*TASK DESCRIPTION:* When the line with "Given: Open the hamburger menu icon" is reached, include it and stop; before that, copy each line of the listing exactly from the first.

......

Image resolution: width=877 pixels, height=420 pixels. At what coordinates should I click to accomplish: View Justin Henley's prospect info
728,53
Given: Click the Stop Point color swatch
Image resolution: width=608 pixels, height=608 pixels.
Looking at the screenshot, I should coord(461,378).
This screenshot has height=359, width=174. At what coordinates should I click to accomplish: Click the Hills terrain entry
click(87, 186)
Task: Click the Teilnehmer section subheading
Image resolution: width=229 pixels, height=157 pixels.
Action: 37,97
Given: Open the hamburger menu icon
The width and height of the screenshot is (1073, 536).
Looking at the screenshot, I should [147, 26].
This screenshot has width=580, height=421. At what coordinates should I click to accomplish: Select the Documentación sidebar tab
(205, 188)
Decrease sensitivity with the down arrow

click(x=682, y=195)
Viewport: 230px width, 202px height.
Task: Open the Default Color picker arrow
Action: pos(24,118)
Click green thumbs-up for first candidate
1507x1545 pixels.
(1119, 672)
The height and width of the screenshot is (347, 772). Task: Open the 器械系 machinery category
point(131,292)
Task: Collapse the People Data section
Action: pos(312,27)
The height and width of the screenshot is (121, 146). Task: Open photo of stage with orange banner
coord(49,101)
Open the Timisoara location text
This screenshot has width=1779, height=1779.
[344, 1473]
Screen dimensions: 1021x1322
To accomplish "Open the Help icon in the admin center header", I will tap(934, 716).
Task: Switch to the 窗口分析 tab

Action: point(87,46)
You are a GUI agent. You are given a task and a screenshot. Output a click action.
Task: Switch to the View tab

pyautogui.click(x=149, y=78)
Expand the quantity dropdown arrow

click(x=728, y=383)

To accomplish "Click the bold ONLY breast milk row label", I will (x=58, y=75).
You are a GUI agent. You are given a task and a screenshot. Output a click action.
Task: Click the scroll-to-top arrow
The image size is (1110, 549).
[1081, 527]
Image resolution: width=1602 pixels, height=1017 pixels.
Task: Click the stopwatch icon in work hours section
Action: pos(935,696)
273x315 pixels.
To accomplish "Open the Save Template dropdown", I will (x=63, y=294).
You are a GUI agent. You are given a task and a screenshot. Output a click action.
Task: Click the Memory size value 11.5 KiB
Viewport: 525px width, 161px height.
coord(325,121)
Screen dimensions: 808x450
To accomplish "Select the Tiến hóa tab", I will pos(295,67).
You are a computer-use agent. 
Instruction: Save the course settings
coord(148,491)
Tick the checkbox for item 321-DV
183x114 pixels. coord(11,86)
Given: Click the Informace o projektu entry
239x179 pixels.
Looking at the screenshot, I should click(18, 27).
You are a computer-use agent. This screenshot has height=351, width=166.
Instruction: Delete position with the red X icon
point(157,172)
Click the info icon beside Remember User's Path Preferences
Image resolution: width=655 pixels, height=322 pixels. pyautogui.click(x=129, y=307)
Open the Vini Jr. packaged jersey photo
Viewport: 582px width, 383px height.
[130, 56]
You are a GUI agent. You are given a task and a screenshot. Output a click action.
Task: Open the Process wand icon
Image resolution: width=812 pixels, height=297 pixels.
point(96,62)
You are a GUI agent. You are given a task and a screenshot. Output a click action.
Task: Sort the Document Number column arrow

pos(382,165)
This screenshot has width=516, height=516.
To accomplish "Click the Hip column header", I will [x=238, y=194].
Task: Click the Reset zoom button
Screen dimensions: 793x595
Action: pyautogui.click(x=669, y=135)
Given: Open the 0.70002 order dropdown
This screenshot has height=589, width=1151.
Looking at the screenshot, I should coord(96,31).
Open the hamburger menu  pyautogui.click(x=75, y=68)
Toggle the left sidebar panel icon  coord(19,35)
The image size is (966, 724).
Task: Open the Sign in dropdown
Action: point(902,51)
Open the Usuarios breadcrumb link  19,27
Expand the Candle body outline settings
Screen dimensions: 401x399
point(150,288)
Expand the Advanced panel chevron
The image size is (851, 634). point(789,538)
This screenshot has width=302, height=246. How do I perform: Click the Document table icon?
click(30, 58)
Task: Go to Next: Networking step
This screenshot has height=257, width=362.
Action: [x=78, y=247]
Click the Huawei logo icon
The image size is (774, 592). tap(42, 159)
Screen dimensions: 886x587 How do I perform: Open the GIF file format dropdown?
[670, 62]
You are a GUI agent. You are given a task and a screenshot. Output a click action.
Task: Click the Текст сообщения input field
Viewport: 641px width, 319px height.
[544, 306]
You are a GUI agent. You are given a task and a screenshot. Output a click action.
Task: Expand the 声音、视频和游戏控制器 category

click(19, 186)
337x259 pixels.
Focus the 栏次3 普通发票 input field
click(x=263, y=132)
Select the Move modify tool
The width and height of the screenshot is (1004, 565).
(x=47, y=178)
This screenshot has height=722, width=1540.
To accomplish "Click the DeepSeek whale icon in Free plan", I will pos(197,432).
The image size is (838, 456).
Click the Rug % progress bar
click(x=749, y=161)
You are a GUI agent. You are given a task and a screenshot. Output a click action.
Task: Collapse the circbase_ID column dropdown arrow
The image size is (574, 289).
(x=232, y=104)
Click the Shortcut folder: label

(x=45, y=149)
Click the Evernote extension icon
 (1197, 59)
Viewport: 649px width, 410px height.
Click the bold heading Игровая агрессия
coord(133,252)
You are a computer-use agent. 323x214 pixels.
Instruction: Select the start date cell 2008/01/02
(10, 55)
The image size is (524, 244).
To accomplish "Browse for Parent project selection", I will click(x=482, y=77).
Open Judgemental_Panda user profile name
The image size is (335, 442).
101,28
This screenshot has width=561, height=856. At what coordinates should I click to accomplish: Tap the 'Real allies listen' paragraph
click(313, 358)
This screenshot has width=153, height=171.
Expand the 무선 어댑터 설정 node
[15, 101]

......

*SOLUTION TO THIS EXERCISE:*
Image resolution: width=877 pixels, height=420 pixels. At what coordinates should I click to accomplish: View Justin Henley's prospect info
728,53
Given: Click the Stop Point color swatch
Image resolution: width=608 pixels, height=608 pixels.
Looking at the screenshot, I should coord(461,378).
This screenshot has height=359, width=174. At what coordinates should I click to accomplish: Click the Hills terrain entry
click(87, 186)
Task: Click the Teilnehmer section subheading
Image resolution: width=229 pixels, height=157 pixels.
Action: 37,97
Given: Open the hamburger menu icon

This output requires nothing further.